Remember when Microsoft and OpenAI were the AI dream team? Well, that partnership is hitting some turbulence — and not the light, “we’ll be fine in a few minutes” kind. According to the Financial Times, the two are now locked in what’s being described as a “tough negotiation” over control, equity, and the future of OpenAI’s structure.
Here’s the context: OpenAI recently revealed plans to restructure its business arm into a for-profit public benefit corporation (PBC). That move has been expected, but here’s the twist — OpenAI’s nonprofit board isn’t going anywhere. Even with the for-profit shift, the board will still be steering the ship, retaining ultimate control. And that’s not sitting entirely well with Microsoft, which has already poured $13 billion into the company.
Right now, the sticking point seems to be equity. How much of the new for-profit OpenAI should Microsoft own? And more importantly, what kind of access will it get to future technology?

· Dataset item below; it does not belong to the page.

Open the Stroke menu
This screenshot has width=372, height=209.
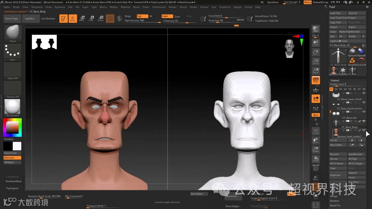[193, 7]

Sources close to the negotiations say Microsoft might be willing to give up some of its equity in exchange for extended access to OpenAI tech — beyond the current 2030 agreement.
But this is more than just a contract tweak. The relationship between the two is getting… complicated.

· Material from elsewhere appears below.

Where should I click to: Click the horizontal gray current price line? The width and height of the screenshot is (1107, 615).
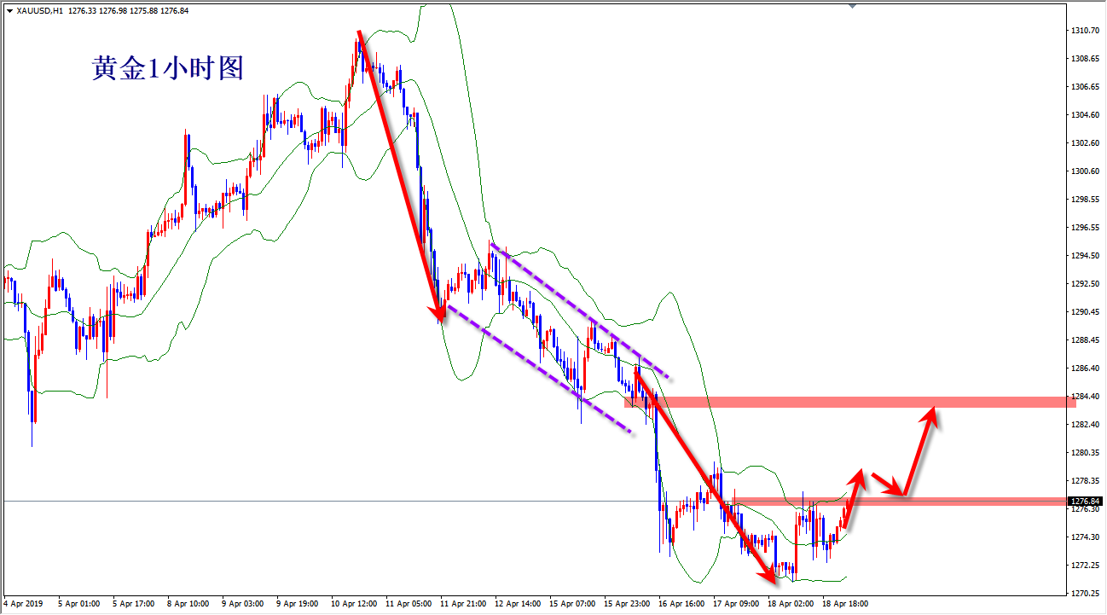click(341, 502)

Microsoft’s Azure has been OpenAI’s infrastructure backbone. ChatGPT integrations are all over Microsoft 365. But OpenAI has been building its own cloud muscle, notably with “Stargate,” a massive AI supercomputing project that could reduce its reliance on Azure. Meanwhile, OpenAI is growing its enterprise offerings, directly courting the same Fortune 500s Microsoft wants to lock into its own Copilot ecosystem.
So what started as a partnership increasingly felt like a rivalry wrapped in a licensing deal. Microsoft wants long-term assurance that it’s not building a superintelligence engine for a future competitor. OpenAI, on the other hand, wants room to grow without giving up too much of its soul—or its future profits.
It’s a delicate balance of power, ambition, and trust. And the outcome of this negotiation might just define how the next decade of AI innovation — and commercialization — unfolds.